Organized bicycle ride

The Seattle to Portland, or STP, is an annual one- or two-day supported bicycle ride from Seattle, Washington, to Portland, Oregon, in the United States. The STP "is considered one of the 10 biggest recreational bicycle rides in the country, drawing riders from across the nation and from other nations", and has been operating since 1979. The ride is organized by the Cascade Bicycle Club. It is approximately 206 mi in length. Most riders complete the distance in two days; however, 1854 of the nearly 8000 riders attempted to ride in one day (2018).

==About==
The ride takes place on the second or third weekend in July mostly on country roads, avoiding Interstate 5 (the freeway between the cities).
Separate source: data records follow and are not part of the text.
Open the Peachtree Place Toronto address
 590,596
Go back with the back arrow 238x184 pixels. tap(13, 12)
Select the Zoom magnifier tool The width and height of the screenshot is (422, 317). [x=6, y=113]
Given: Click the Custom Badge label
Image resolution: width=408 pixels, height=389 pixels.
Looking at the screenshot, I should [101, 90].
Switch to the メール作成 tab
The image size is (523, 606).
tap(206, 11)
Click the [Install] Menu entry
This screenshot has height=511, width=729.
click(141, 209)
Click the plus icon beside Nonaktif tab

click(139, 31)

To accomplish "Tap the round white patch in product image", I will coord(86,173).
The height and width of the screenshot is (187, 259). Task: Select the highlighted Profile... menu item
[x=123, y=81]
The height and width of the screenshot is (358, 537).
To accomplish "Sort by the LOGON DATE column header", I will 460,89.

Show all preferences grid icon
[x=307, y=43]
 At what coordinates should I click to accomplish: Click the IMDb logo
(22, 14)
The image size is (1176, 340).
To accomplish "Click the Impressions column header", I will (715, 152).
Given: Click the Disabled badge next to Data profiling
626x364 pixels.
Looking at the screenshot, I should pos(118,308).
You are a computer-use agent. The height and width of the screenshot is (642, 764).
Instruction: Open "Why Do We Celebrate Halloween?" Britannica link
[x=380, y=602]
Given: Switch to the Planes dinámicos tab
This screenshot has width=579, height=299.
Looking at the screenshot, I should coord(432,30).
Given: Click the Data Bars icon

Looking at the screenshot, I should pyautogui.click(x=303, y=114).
The Cascade Bicycle Club describes the 2006 route as "pretty flat with the “Big Hill” coming at the 45-mile mark. It's a mile long with about a 7 percent grade. ... The majority of the ride is on beautiful, rolling rural roads". In 2005 approximately 30 mi of the 202 mi were considered uphill with a combined ascent of approximately 2000 ft.

The official midpoint is in Centralia, Washington, on the campus of Centralia College. Amenities include overnight accommodations, showers, first aid, chiropractic and massage, bicycle repair and storage, food and drink vendors, pancake feed and breakfast to go, live music, and a beer garden. The twin city of Chehalis is used as an overflow option to Centralia.

==Support==
The ride is supported, meaning that food is provided at stops approximately every 25 mi along the route. The stops include, in part: Seward Park, Tenino, Vader, Goble, and Scappoose. In 2004 volunteers handed out "more than 11,000 bananas, 4 tons of watermelon, 13,000 bagels and 18,000 sandwiches". There is some mechanical support, provided by Performance Bicycle stores from Tacoma, Seattle, Redmond and Lynwood WA. The Cascade Bicycle Club also arranges transportation for riders to Seattle the day before as well as a return trip to Seattle after the ride.

==History==
The first STP took place in 1979 and was a race. From 1979 - 2019, the ride took place every year including 1980 when the route was changed because of the eruption of Mount St. Helens, also ending in Seattle. In 2020 and 2021, the event was cancelled due to the COVID-19 pandemic. From 1981, the Cascade Bicycle Club changed the event from a race to "recreational ride". Jerry Baker from Seattle was the winner of the first STP race. Baker, and Paul Wantzelius from Maple Valley, Washington, were the only riders who attended every consecutive STP, until their deaths, Wantzelius in 2010 and Baker in 2015. Despite being a cycling event people have taken part on unicycles, inline skates and two skateboarders have done it using a technique known as long distance skateboard pumping.

Participation reached a peak in 1989, the tenth year (Paul Zakar, Director‘86 to‘89) when the limit of 10,000 riders took part. In recent years the Cascade Bicycle Club has imposed a limit on the number of participants. The limit was 9,000 in 2007.

The 2010 event sold out 10,000 slots on April 26, 2010. The 32nd annual Group Health Seattle to Portland Bicycle Classic was held on July 9 and July 10, 2011 and sold out the 10,000 spots in advance.

In 1980 an additional ride became the annual Ride from Seattle to Vancouver, BC and Party (RSVP).